—Le gouverneur Johnson! s’écria Paganel, ce successeur du grand et bon Lincoln assassiné par un fou fanatique de l’esclavage! Parfait! on ne peut mieux. Et quant à l’Amérique du Sud, avec sa Guyane, ses Malouines, son archipel des Shetland, sa Géorgie, sa Jamaïque, sa Trinidad, etc., etc., elle appartient encore aux anglais! Ce n’est pas moi qui disputerai à ce sujet. Mais, par exemple, Toliné, je voudrais bien connaître ton opinion sur l’Europe, ou plutôt celle de tes professeurs?

—L’Europe? répondit Toliné, qui ne comprenait rien à l’animation du géographe.

—Oui! L’Europe! à qui appartient l’Europe?

—Mais l’Europe appartient aux anglais, répondit l’enfant d’un ton convaincu.

—Je m’en doute bien, reprit Paganel.
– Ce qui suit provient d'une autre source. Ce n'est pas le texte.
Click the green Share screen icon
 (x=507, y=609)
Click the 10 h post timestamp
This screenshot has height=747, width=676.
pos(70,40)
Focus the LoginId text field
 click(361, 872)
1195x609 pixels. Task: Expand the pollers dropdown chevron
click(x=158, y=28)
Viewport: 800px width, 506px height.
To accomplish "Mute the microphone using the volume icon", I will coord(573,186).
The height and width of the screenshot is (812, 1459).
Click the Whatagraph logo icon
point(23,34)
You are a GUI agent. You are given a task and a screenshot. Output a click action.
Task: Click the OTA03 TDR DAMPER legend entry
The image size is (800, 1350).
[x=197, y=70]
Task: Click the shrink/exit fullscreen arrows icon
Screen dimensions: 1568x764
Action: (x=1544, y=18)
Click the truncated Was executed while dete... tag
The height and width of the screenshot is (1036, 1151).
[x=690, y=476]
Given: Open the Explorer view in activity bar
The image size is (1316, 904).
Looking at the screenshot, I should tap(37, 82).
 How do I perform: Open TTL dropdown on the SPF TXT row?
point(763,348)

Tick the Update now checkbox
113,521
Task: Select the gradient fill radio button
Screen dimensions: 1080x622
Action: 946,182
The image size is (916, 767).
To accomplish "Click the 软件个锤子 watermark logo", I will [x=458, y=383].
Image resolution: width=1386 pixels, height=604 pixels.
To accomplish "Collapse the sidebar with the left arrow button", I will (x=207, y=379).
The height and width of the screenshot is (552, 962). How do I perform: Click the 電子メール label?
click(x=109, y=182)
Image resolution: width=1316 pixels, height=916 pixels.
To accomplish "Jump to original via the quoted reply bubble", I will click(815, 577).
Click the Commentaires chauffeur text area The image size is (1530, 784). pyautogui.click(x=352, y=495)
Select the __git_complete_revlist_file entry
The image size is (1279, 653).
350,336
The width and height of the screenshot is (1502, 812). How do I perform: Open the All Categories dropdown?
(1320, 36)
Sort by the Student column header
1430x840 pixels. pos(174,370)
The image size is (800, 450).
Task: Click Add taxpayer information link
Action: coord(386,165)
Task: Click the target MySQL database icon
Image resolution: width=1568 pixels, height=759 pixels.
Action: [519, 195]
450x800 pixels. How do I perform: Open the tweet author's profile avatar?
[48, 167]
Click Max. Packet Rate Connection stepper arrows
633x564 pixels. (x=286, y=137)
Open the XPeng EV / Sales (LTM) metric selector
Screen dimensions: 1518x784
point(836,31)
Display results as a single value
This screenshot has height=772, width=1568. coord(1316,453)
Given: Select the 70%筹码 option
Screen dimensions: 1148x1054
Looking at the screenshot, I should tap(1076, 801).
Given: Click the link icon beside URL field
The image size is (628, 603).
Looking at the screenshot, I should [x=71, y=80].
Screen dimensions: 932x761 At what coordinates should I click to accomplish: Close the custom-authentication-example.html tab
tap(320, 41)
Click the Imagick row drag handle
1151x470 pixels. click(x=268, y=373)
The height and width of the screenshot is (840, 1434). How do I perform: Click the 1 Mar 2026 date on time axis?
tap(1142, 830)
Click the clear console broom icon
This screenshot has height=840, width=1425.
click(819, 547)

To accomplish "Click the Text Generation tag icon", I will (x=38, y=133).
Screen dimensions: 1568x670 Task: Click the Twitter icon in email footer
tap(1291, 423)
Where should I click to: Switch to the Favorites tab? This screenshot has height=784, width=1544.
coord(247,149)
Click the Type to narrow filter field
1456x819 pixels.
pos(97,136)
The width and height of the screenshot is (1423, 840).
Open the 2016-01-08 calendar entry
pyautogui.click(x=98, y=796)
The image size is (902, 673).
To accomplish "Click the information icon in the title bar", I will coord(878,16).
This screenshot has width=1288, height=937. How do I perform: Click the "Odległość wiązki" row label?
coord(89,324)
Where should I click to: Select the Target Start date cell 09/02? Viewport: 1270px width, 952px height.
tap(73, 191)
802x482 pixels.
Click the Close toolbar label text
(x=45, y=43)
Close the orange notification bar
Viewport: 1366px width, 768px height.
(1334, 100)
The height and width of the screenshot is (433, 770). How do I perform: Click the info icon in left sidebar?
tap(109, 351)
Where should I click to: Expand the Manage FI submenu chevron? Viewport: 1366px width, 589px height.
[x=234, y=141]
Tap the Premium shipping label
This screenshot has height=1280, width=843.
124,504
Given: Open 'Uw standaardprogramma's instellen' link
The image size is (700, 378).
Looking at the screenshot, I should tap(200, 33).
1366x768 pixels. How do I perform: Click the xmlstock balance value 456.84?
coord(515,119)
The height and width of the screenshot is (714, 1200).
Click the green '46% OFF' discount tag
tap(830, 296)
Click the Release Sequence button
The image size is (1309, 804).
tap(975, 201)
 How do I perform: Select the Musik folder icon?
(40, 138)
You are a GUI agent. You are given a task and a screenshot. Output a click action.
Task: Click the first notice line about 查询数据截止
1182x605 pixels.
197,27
Mais comment? Voilà ce que je désire savoir.

—Par l’Angleterre, l’Écosse, l’Irlande, Malte, les îles Jersey et Guernesey, les îles Ioniennes, les Hébrides, les Shetland, les Orcades…

—Bien! Bien, Toliné, mais il y a d’autres états que tu oublies de mentionner, mon garçon!

—Lesquels? Monsieur, répondit l’enfant, qui ne se déconcertait pas.

—L’Espagne, la Russie, l’Autriche, la Prusse, la France?

—Ce sont des provinces et non des états, dit Toliné.